Appartente alla famiglia delle Acanthaceae, nel gruppo delle Angiosperme, ossia le piante da fiore, il genere Justicia arriva a comprendere all'incirca seicento specie.

La pianta è originaria del Messico e in italiano è conosciuta solo con il suo nome specifico. Il nome volgare molto diffuso in inglese è invece "shrimp plant", ossia pianta gamberetto. Il nome deriva ovviamente dalla forma particolare della disposizione delle brattee che ne reggono i fiori. Oltre alla forma, è anche il colore a ricordare alle popolazioni indigene la tipica corazza del gambero. La pianta può crescere fino a 1 m di altezza (in alcuni casi molto rari può superarlo) con rami così sottili che, se lasciati a lungo crescere, non saranno più in grado di autosostenersi finendo con il piegarsi verso il terreno. Le sue foglie sono ovali, di colore verde chiaro e di una lunghezza compresa tra i 3 e 7,5 cm. Di colore bianco, i fiori si estendono dalle brattee rosse a forma di gamberetto: sono proprio questi elementi a dare il nome comune all'arbusto. Esistono diverse cultivar, che hanno colori di brattee tra cui il giallo, rosa e rosso aranciato. Una volta iniziata, la fioritura può continuare per mesi, osservare un breve periodo di riposo... prima di ricominciare.

Coltivazione

 

Le piante di questa specie sono principalmente diffuse nelle zone tropicali dell'America, eppure ne esiste una varietà estremamente resistente che ha trovato un ambiente ideale in cui prosperare nella non lontana California. La varietà in questo caso prende il nome di Justicia Californica. Inoltre, la pianta è naturalizzata in Florida. In terra nostrana, è nella mite riviera dell’estremo ponente della Liguria che la Justicia trova un ambiente favorevole alla sua crescita.

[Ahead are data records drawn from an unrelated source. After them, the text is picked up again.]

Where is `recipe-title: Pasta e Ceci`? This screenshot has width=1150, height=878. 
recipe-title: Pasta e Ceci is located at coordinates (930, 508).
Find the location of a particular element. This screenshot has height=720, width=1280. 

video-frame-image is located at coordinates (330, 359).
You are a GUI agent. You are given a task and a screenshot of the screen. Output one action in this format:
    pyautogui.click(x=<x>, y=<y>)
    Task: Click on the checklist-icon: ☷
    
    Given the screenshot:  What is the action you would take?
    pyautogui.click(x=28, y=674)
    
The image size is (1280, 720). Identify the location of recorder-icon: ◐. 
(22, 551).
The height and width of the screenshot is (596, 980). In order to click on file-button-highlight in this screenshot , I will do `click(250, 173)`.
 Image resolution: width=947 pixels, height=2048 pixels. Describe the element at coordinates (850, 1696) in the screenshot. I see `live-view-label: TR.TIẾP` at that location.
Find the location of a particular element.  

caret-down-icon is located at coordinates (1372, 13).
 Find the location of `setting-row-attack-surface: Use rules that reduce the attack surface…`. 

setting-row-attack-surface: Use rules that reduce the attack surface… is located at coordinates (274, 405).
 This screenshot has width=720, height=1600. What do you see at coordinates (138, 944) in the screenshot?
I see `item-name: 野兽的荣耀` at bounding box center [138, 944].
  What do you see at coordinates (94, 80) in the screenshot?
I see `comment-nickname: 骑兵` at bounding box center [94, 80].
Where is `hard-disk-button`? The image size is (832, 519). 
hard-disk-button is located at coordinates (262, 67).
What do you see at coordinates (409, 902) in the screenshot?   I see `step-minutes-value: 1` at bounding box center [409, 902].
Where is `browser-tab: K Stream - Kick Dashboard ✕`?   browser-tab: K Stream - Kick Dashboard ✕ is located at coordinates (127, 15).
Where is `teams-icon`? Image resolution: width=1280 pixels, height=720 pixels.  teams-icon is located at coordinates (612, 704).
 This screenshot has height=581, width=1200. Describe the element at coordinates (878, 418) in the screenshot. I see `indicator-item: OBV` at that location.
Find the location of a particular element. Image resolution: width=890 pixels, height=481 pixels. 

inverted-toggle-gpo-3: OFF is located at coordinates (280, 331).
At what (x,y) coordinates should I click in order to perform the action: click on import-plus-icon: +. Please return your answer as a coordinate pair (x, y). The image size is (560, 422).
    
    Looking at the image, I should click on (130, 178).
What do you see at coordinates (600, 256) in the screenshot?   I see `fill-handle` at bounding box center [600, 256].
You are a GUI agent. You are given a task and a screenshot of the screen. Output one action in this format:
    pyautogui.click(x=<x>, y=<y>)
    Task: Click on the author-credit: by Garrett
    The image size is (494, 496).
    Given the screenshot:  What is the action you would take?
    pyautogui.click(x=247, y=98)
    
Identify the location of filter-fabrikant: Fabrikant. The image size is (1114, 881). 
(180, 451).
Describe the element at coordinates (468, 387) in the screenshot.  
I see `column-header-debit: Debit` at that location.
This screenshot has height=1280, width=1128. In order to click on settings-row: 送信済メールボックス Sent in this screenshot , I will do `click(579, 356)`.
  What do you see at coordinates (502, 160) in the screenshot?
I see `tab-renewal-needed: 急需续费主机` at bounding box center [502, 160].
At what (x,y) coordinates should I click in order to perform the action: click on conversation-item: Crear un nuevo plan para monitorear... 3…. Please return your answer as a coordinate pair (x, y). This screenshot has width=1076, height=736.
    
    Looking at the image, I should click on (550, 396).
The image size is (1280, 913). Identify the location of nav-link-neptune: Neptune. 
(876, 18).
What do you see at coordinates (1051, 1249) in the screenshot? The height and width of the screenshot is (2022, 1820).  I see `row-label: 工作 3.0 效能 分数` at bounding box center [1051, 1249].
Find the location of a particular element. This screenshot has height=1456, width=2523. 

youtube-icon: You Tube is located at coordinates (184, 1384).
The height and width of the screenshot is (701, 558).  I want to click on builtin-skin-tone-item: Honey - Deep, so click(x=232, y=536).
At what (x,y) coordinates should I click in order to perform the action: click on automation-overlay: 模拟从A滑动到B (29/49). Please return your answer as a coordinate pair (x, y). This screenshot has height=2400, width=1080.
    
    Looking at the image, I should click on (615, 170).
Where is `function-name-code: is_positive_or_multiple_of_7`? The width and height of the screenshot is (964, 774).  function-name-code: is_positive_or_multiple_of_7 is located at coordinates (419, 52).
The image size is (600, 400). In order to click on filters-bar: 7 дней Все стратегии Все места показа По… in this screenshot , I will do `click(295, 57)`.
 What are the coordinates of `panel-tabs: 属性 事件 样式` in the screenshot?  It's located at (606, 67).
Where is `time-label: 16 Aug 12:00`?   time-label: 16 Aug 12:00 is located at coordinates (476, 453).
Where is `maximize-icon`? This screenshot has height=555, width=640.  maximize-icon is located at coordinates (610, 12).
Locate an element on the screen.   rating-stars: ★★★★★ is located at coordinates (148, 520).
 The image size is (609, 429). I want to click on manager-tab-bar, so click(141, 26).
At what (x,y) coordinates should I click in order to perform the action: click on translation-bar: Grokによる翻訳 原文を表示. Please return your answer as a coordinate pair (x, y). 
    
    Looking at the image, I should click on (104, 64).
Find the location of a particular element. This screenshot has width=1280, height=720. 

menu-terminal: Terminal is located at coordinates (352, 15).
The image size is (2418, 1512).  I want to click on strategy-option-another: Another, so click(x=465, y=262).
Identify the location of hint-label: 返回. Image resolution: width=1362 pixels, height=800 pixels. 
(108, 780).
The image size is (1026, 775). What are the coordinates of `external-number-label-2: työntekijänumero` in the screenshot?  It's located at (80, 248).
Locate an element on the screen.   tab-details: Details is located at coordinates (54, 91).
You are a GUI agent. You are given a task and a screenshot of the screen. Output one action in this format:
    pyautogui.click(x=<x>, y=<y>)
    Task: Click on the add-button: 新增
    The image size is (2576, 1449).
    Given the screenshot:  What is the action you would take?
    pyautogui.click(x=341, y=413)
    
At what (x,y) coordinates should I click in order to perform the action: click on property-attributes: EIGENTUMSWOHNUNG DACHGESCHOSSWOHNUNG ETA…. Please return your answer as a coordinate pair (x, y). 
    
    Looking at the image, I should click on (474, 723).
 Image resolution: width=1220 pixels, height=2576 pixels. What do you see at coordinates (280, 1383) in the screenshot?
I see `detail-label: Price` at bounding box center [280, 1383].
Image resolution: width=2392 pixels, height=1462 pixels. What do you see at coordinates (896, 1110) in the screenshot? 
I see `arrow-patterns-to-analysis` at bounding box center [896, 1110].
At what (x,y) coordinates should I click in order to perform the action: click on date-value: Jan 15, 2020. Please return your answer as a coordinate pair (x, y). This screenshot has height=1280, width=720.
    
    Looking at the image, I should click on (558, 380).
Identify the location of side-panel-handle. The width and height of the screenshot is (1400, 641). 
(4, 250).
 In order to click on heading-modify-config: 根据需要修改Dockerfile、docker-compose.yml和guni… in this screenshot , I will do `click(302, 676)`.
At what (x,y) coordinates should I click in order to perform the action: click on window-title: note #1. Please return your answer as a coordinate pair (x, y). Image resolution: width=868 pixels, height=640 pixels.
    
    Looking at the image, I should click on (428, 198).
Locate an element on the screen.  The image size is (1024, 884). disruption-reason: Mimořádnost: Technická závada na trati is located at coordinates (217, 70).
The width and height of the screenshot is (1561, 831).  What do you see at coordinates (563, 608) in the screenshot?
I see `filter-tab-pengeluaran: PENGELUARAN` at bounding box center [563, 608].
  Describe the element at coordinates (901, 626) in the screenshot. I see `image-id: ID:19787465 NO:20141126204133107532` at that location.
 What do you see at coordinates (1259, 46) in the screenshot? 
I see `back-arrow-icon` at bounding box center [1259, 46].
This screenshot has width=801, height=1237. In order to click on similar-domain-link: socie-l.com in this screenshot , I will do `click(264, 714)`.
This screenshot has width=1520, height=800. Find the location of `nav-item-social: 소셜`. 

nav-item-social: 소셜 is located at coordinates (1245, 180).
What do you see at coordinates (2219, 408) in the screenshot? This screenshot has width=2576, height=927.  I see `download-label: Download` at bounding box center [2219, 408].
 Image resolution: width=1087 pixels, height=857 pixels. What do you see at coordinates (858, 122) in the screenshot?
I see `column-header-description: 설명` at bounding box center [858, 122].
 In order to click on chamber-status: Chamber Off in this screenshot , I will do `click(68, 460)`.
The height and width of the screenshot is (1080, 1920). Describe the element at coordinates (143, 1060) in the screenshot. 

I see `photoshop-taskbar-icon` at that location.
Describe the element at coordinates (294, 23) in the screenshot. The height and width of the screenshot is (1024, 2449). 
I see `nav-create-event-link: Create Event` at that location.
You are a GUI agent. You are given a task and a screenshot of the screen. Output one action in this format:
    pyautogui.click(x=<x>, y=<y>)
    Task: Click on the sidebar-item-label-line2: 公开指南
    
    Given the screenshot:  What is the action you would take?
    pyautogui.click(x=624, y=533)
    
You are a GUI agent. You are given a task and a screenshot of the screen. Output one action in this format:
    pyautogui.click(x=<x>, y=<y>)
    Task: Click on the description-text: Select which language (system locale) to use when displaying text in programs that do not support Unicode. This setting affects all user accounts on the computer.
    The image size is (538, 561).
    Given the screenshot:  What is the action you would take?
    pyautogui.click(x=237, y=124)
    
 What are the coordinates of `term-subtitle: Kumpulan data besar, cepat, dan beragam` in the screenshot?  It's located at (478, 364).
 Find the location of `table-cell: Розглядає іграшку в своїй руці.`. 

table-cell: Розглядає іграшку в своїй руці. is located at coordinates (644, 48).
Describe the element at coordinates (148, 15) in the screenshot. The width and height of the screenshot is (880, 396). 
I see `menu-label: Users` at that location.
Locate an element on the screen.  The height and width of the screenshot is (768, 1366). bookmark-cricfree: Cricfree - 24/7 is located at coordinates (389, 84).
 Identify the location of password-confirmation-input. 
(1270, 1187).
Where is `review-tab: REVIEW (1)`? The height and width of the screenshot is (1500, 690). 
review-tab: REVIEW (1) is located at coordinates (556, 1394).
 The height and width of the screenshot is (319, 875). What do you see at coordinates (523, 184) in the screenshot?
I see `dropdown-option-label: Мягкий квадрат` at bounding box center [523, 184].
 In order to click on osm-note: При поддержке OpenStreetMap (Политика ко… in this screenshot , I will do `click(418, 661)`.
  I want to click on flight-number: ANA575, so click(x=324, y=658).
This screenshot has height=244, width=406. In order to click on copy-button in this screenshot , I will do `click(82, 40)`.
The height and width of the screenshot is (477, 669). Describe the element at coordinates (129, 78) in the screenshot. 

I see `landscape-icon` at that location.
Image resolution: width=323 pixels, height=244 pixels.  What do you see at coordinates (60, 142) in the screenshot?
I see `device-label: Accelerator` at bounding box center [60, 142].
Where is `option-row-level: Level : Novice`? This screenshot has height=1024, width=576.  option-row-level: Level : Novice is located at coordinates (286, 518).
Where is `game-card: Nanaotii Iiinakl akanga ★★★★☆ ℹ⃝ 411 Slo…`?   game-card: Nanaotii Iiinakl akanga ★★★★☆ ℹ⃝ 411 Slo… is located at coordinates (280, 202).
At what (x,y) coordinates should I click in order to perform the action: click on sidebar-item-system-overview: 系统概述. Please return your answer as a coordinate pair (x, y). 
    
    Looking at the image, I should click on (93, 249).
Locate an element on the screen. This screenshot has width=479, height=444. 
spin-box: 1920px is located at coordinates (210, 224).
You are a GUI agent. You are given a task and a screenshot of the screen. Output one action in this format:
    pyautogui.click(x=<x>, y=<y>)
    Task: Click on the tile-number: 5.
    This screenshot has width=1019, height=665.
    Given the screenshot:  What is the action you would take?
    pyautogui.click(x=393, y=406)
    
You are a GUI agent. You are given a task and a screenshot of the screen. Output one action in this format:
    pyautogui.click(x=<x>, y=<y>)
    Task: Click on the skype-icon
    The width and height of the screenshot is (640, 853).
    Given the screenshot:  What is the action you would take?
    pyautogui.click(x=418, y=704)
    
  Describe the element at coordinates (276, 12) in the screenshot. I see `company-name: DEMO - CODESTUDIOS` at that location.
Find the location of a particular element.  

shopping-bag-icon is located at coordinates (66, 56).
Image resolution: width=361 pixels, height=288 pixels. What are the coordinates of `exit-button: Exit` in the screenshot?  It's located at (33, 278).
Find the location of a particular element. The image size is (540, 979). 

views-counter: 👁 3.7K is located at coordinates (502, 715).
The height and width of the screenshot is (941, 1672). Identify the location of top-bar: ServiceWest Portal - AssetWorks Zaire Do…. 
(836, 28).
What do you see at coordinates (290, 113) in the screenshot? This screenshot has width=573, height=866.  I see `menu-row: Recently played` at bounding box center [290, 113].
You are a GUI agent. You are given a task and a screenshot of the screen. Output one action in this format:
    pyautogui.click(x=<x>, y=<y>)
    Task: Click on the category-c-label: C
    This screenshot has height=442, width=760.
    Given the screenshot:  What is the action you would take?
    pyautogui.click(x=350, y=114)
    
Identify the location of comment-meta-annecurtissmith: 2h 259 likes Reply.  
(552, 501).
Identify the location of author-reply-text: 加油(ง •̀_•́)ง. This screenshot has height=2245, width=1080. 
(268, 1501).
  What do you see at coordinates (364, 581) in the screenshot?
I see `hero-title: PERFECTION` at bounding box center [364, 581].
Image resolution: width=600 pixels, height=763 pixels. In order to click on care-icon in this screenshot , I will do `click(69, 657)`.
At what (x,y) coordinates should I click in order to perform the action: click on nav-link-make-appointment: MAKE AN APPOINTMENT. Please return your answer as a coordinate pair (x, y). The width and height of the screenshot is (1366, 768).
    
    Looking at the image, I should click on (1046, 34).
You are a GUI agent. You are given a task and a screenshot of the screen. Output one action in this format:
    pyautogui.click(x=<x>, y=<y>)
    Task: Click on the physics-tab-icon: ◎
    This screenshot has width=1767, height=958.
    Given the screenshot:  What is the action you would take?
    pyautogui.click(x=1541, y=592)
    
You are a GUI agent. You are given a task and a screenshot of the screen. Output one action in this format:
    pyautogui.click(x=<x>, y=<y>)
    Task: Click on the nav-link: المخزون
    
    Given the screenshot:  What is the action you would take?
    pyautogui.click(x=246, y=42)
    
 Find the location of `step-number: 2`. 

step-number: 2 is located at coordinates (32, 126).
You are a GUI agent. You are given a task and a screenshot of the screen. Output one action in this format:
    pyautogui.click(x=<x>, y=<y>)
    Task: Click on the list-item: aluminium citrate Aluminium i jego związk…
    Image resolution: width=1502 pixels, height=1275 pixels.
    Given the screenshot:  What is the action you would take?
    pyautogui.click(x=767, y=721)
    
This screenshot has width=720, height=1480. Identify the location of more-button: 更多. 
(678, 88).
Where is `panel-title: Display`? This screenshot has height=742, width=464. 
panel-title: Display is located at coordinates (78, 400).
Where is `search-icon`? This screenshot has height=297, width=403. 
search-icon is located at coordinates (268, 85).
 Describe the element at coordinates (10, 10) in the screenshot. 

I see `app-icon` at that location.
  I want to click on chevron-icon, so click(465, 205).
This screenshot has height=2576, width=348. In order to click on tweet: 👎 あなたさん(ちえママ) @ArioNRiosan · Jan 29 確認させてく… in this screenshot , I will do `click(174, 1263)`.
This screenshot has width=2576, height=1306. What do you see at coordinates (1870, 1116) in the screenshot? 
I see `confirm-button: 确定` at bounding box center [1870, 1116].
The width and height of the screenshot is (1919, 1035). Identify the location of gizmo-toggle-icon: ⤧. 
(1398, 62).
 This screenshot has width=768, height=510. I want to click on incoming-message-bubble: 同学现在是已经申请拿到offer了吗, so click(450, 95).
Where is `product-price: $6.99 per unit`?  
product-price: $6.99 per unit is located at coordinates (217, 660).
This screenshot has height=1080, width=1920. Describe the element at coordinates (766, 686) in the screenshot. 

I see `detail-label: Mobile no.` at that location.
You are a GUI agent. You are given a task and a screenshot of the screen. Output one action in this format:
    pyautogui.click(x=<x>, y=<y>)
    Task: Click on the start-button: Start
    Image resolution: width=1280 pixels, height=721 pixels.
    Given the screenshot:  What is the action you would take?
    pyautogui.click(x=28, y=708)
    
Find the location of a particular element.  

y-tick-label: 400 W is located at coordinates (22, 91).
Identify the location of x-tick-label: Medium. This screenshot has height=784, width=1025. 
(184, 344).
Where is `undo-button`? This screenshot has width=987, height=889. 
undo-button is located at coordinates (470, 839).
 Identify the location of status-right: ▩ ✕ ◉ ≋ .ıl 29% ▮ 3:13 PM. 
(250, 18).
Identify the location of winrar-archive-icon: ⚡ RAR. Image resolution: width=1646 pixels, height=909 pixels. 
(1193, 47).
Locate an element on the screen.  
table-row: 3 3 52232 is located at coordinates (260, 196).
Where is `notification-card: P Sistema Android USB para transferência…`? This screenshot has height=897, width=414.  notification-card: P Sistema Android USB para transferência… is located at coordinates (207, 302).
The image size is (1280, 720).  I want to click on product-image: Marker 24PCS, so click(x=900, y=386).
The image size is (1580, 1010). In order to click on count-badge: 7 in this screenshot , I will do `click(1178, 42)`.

Come appena visto, questa bizzarra pianta a forma di gambero riesce a prosperare all'ombra in zone tropicali o in condizioni che ne replichino le caratteristiche. Il terreno ideale è di tipo argilloso o sabbioso e ben drenato. Le piante di questa specie non riescono a resistere a temperature al di sotto dei 7° C: in zone più fredde infatti vanno coltivate sotto vetro oppure come piante d'appartamento in vaso.
Grazie alla sua capacità di vivere in condizioni di poca luce e resistere alla siccià, è una pianta che richiede poca manutenzione e tollera di essere trascurata a volte.
Onde evitare di trasformarsi in un arbusto dall'aspetto disordinato, la pianta richiede una potatura da effettuare con cadenza annuale, oppure ogni qualvolta debba mantenere una forma piacevole e una dimensione ottimale. Coltivato nell'ambiente corretto, questo arbusto potrebbe accompagnare chi se ne prenderà cura per un periodo compreso tra i 10 e i 20 anni.

Malattie

 

Le piante della specie possono essere afflitte dalle macchie di funghi o dalla ruggine. Inoltre, una delle patologie che potrebbe cogliere questa pianta è la rotazione delle radici, ossia un tipo di malattie fungina che risulterebbe in carie e marciume delle radici con conseguente morte prematura della Justicia Brandegeana. Anche acari e mosche bianche possono costituire un problema per le piante di questa specie.